About 85 expectant psychology and cognitive science graduates were left unable to enroll in senior seminars for the spring 2020 quarter, after a Feb. 26 email announced that these courses received more applicants than the UC Santa Cruz psychology department prepared for.

The department has since added two additional seminars, with the possibility of adding a third at the conclusion of second-pass enrollment. Capped at 30 students each, these new seminars encompass about two-thirds of the previously classless students. Still, this leaves about two dozen psychology and cognitive science seniors without permission codes for these required courses.

The number of presumptive four-year psychology department graduates increased from 294 in 2019 to 445 in 2020, if both transfer and frosh enrollees are considered together. 

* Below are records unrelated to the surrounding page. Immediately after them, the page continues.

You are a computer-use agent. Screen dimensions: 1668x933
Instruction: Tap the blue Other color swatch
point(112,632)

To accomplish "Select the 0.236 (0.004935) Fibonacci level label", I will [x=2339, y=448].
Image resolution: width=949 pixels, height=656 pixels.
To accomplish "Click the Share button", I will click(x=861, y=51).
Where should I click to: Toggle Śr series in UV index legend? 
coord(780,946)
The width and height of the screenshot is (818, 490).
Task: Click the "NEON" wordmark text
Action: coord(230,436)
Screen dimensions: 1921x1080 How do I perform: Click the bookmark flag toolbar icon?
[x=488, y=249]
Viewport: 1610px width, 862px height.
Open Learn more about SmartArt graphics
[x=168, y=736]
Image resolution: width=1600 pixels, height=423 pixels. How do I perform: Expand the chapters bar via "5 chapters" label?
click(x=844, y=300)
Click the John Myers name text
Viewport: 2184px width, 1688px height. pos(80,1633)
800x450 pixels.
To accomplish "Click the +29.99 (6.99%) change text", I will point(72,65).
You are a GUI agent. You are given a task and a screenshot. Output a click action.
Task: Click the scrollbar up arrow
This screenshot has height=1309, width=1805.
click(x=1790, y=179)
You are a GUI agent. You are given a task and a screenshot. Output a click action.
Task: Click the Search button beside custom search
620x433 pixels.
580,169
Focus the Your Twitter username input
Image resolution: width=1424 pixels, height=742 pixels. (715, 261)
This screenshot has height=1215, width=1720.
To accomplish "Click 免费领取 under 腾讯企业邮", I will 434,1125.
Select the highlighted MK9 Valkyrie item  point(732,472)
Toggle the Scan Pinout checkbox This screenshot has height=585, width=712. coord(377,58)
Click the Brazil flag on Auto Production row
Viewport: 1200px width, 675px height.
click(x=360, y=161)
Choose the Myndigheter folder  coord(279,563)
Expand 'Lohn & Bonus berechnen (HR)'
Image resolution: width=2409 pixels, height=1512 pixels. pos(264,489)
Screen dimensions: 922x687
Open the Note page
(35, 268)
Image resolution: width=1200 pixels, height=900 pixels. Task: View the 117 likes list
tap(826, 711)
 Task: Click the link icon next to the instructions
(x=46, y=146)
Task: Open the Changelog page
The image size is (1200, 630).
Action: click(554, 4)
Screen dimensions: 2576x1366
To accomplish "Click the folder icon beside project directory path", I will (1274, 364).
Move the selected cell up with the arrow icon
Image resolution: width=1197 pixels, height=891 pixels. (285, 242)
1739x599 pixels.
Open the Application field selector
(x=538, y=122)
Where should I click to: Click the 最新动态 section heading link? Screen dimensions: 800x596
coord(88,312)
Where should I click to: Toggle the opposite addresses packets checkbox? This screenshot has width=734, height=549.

But professor Phillip Hammack, psychology department chair, said this spring’s shortage of senior seminars is more the result of an undersupply of faculty than an oversupply of students — a number the department has little say over. This academic year, the university employed only 24 full-time cognitive science and general psychology faculty, a low number by most standards. 

“For some comparison data, in 2017 we graduated [536] students in psychology or cognitive science with 27 faculty,” said Hammack in an email. “That same year, UC Riverside graduated 420 students with 39 faculty.”

The two added seminars came at the cost of two upper-division lecture courses — Psychology 114 and 142 — whose sizes had already been reduced due to a lack of available teaching assistants. Most students who would have enrolled in these courses are second and third-year students, Hammack said.

“We might see a bit of a ripple effect in terms of their graduation timeliness,” Hammack said. “But I’m hoping that with changes we make over the next few years, that won’t happen.”

Such changes, he said, include increasing the number of full-time faculty employed by the department from its current roster of 24 to a number closer to 40. Already, five new faculty are slated to join the department in fall 2020. Two have already been hired, and the psychology department is currently in deliberations over the remaining three.